As a bus approaches, the driver will honk at you, and the conductor will wave. He will also yell something, and for the life of us, we can’t understand what. If you want to catch the bus and you’re a tourist, wave back, and they will screech to a halt. Locals who have grown up with the system appear to give no outward signs, yet somehow the conductor reads their body language and knows to stop.
If you hear a bus honking and don’t want a ride, just shake your head. Any other movement—jerking your head in surprise at the noise, pointing at something unrelated, making eye contact with the driver or conductor, or otherwise paying them any attention—will be interpreted as a request to stop. Treat buses like a high-priced auction: if you don’t want to buy a $120,000 banana taped to a wall, don’t react.
Before the bus has even stopped, the conductor will fling open the sliding door and pop out of his little folding seat.

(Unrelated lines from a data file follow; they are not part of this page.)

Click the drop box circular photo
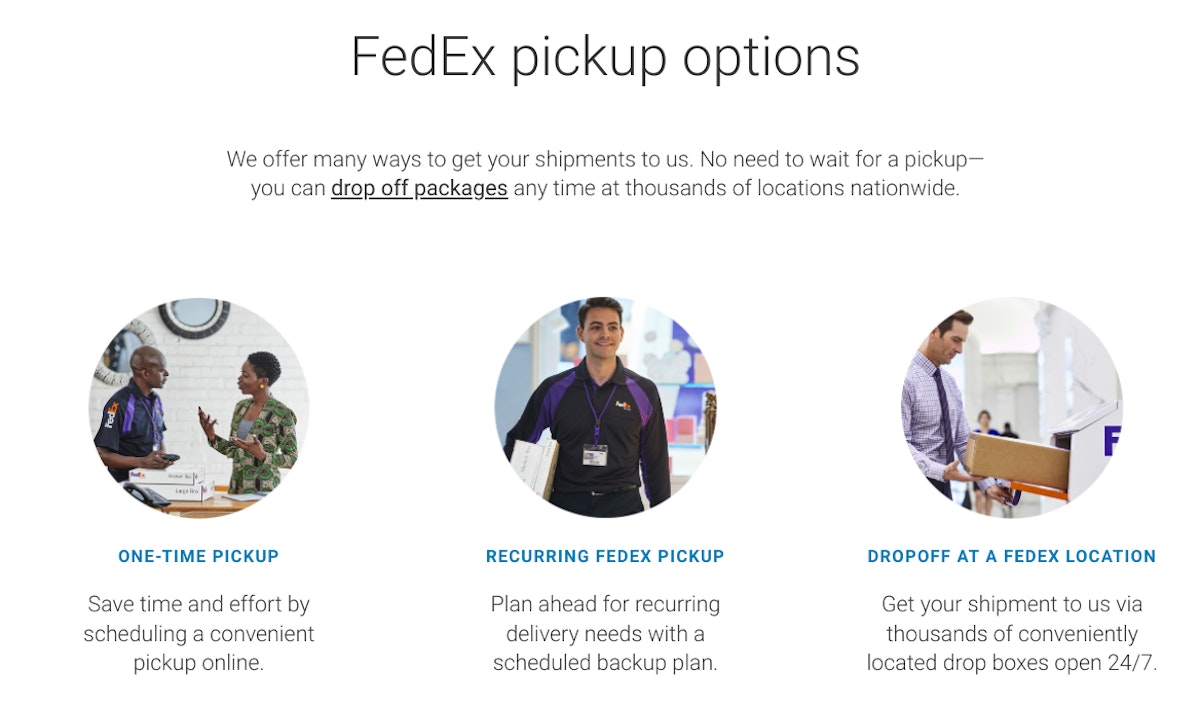Screen dimensions: 1200x708 click(x=1011, y=407)

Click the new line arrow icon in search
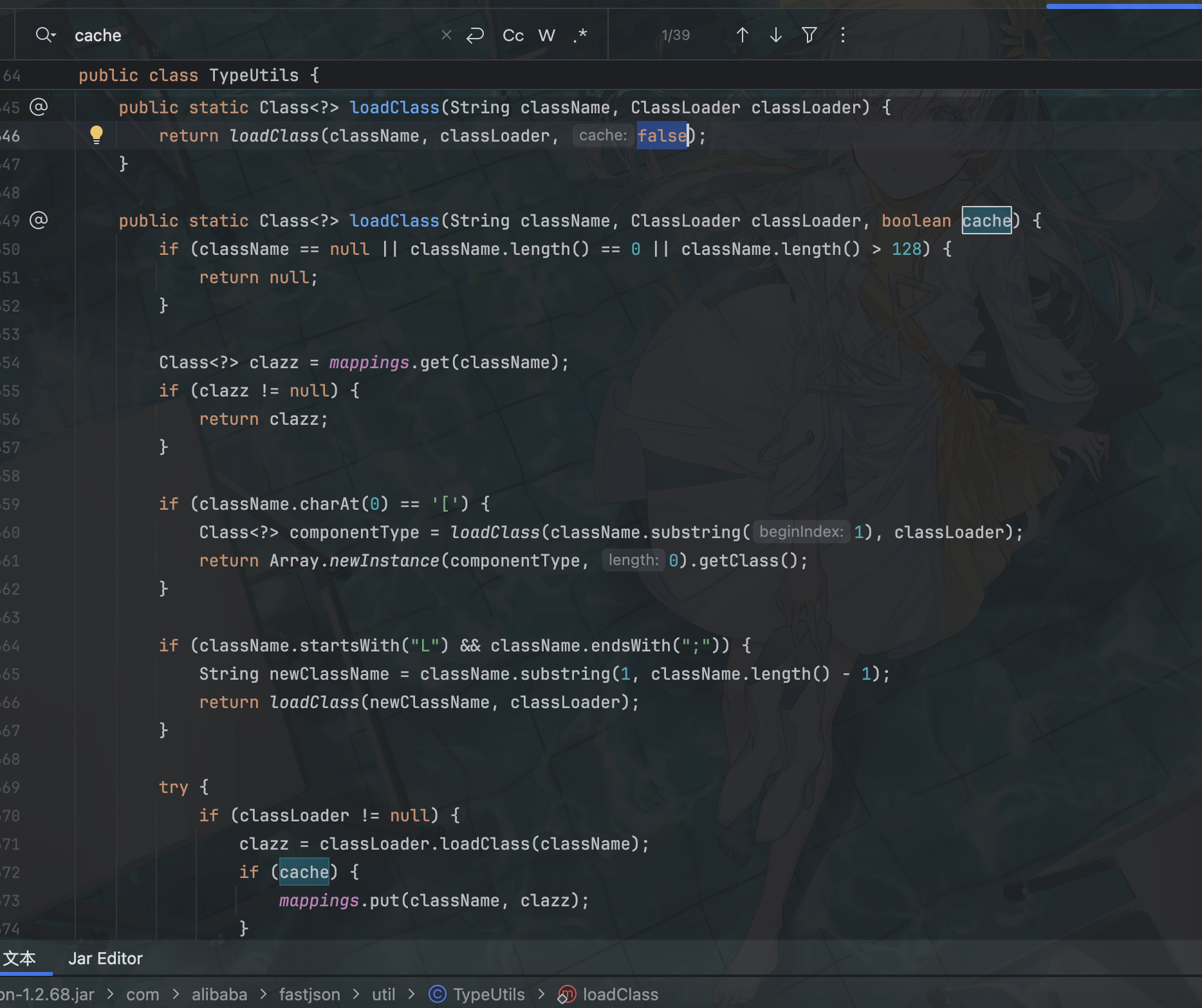(475, 35)
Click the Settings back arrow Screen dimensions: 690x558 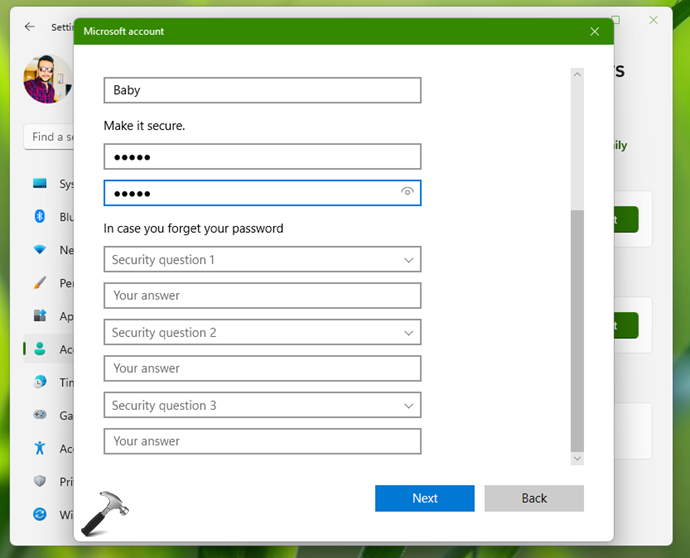[x=30, y=27]
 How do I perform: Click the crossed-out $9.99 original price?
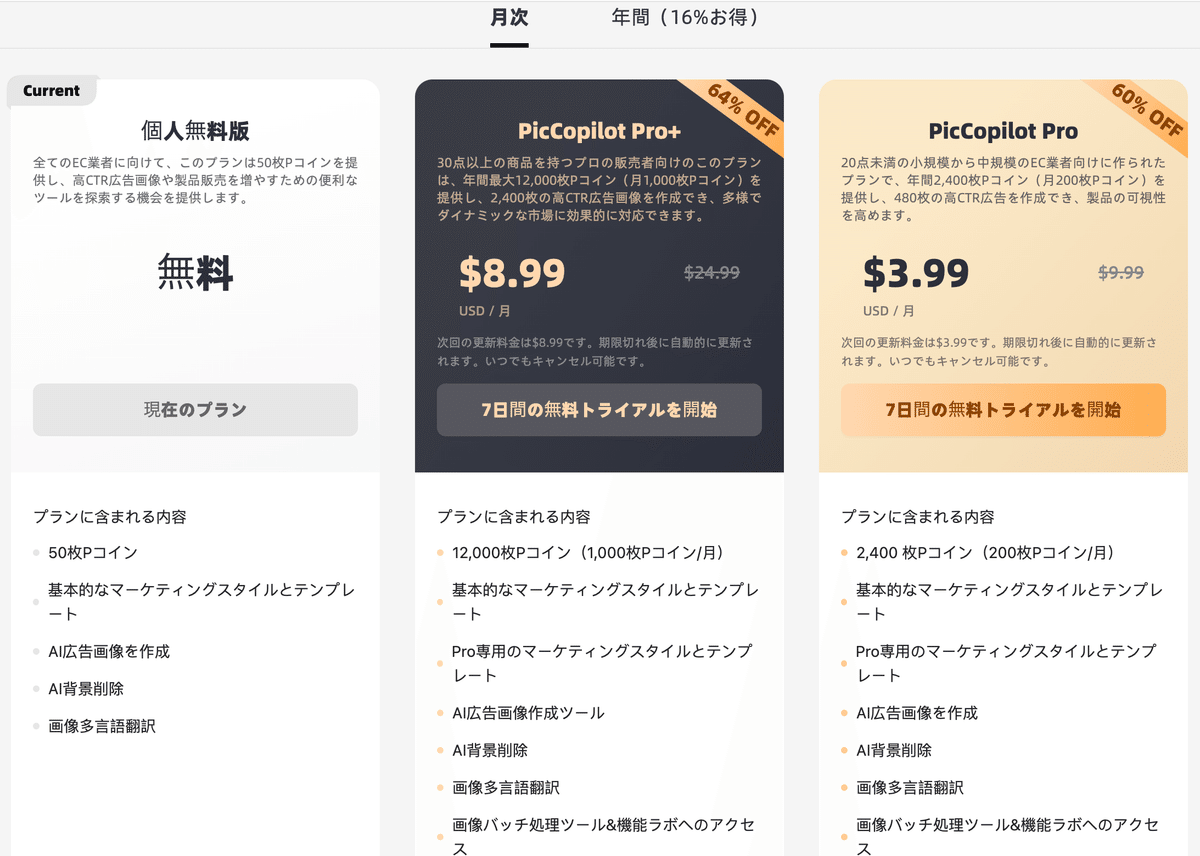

When you get on you can tell him where you’d like to stop, but it isn’t required. He may tell you where to sit; there are three bench seats, two folding seats, and the front passenger seat, and the conductor is well-versed in the fine art of shuffling passengers around for the best fit. If the bus looks like it’s full but still stops, get on; the conductor knows best.
It’s important to note that there is room for you to sit down and put a bag on your lap, but that’s about it. There is no trunk or cargo area, and there is virtually no leg room. If you are planning on hauling lots of bags or packages, budget for a taxi as you simply cannot fit extra bags on the bus.
Once you’re seated on the bus, hang on. There are no seatbelts, but there are handles on the back of the seats in front of you. The roads here are twisty and steep, and depending on the driver, you can hurtle down and around them at terrific speeds. There is often music playing, and it’s usually quite loud. There’s no air conditioning, but the windows are always open.
From what we’ve seen, no one eats, drinks, smokes, yells into a cell phone, or brings an animal on the bus. You don’t talk to the driver, just the conductor. The buses are all clean and generally in good condition, and it’s clear that the drivers take pride in them. Frankly, it’s a much nicer experience than the mass transit buses we’ve taken in other countries.
Honking is an important form of communication here. The honks are all jaunty “toot-toots,” not the angry blat. From what we’ve seen, one honks when:
- You see someone you know (and everyone knows everyone else here)
- You pass another bus, coming or going
- You are going around a curve
- You are changing lanes
- You are overtaking a vehicle going the same way
- You are indicating to a vehicle that they can turn in front of you
- You are asking a pedestrian, “Do you want a ride?”
- You are expressing admiration for an attractive lady
- You are honking along to a song on the radio
The driver keeps driving until you tell him when you want to get off; there is no “we stop at every bus stop” rule. If you didn’t tell the conductor of your destination when you got on, knock on the roof of the bus. If the conductor knows where you want to stop, he will knock on the window or the side of the bus or snap his fingers in a complicated series. This is his signal to the driver to pull over at the next bus stop. Although buses will generally pick you up anywhere, they generally drop off at bus stops only. If you want a special location, you can negotiate that for a slightly higher fee.
Bus stops are sponsored by local businesses and are colorfully painted with logos and ads. Most importantly, they generally have a roof, which is awesome during the short but intense rain showers we get here. Sometimes a corn vendor will be there roasting corn on the cob over a small fire. If there’s no structure, there will be a pull-off with “BUS STOP” painted on the road.
When you get off, you pay the conductor. The fare per person is $2.50 EC, which works out to $0.93 USD. No tip is expected, and while exact change is appreciated, it’s not required.
We ride the hell out of the bus because it’s so inexpensive and convenient. Also, you have to appreciate how hard the drivers and conductors hustle. As long as you don’t carry more than a backpack, Grenada’s buses simply cannot be beaten for quick and easy transportation.